"C’est pour les vrais connaisseurs. Les vieux bruxellois adorent encore en manger. Les jeunes par contre ne connaissent plus", dit-on d’emblée au Noordzee, l’un des rares endroits où l’on prépare encore la moule de cette manière. Idem un peu plus loin Chez François. "C’est sûr qu’on ne vend pas ça aux touristes", s’exclame Anne-Marie Veulemans, la patronne. "C’est l’huître du pauvre !"

Car une moule parquée, c’est une moule dans le plus simple appareil. Préparée minute, on la déguste crue, généreusement trempée dans son indéfectible sauce Marolles, de préférence accoudé au comptoir du commerçant. "Ici, on prépare la sauce avec des échalotes et un peu de vin blanc mais normalement, c’est juste de la moutarde douce, de l’eau et du vinaigre", explique la poissonnière. "La moule doit être ultra-fraiche, la plus charnue possible. Pour le moment, elles sont un peu petites. Il faudra attendre le mois de septembre pour qu’elles soient parfaites", ajoute-t-elle.

Les clients ne s’y trompent pas.

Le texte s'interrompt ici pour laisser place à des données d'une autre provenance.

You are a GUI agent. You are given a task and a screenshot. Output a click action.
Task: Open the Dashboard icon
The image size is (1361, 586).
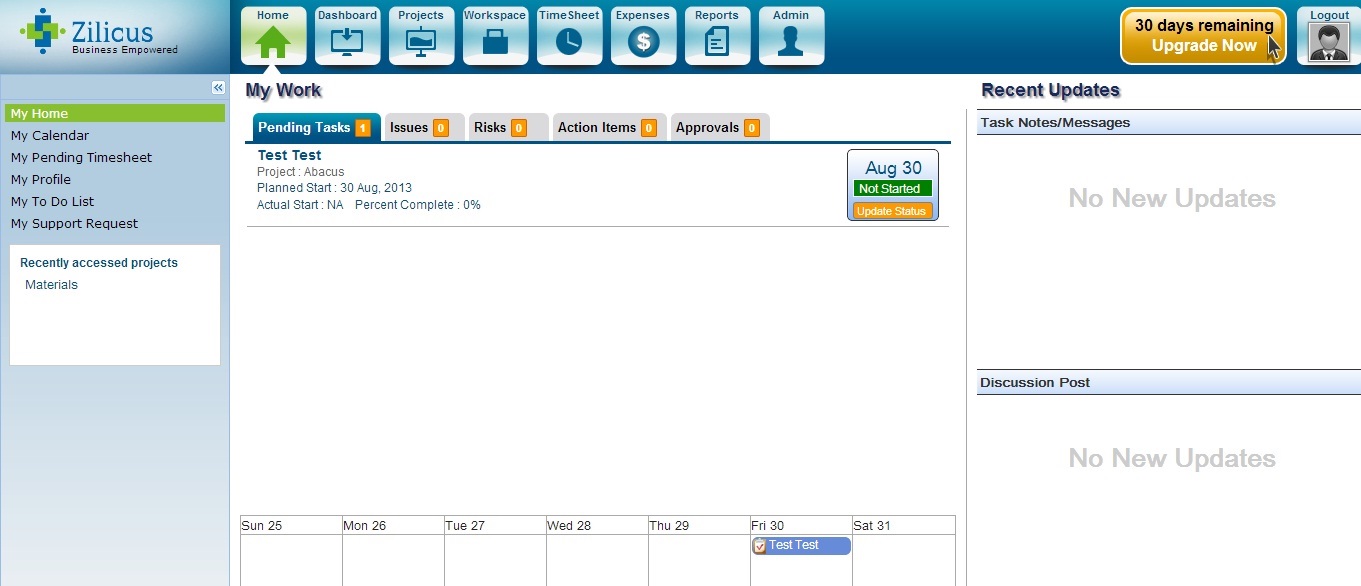347,42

Ils viennent d’ailleurs de loin pour déguster la spécialité oubliée. "C’est absolument délicieux avec un Pinot Gris", confie André, un client.

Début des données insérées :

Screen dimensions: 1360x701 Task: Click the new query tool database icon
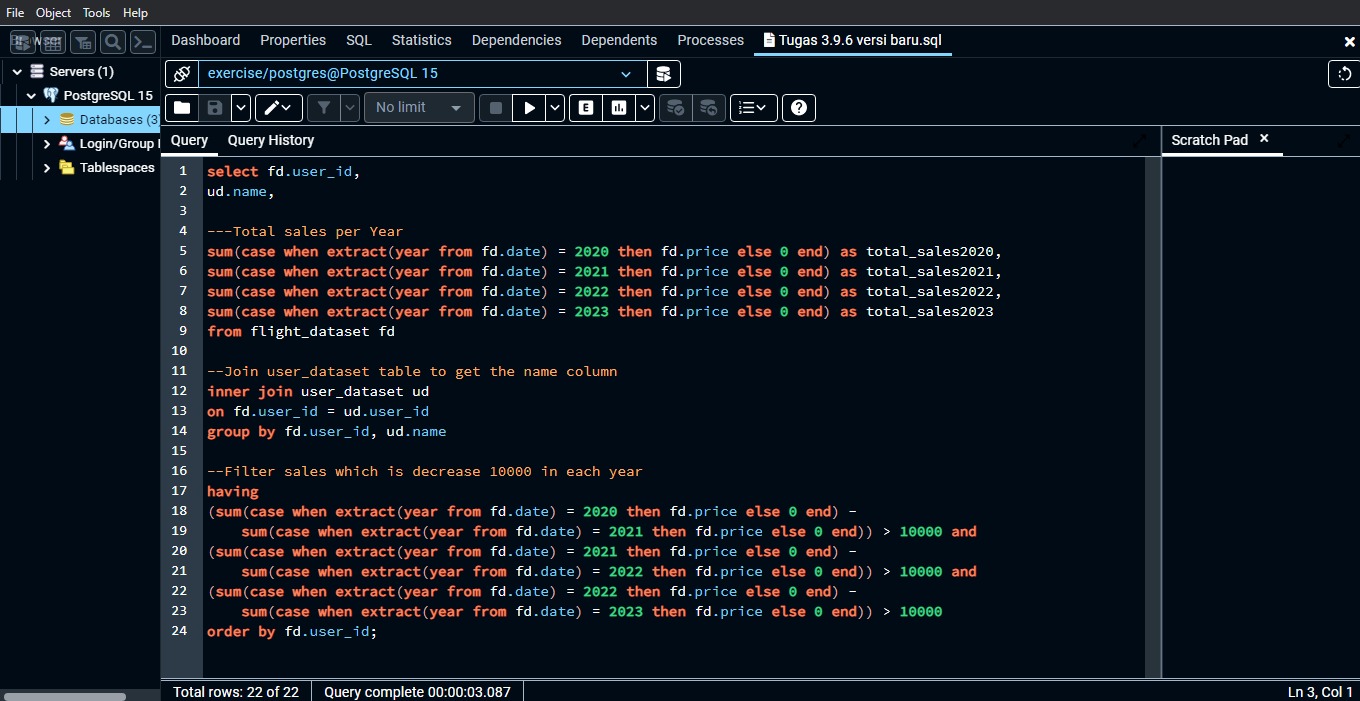click(x=663, y=74)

Quant à l’origine de l’appellation moule parquée, chacun a sa version… "C’est parce qu’on les met l’une à côté de l’autre, comme des voitures", dit-on au Noordzee. "C’est parce qu’après les avoir pêchées, on les parque dans l’eau claire pour leur enlever toutes leurs impuretés", explique-t-on Chez François.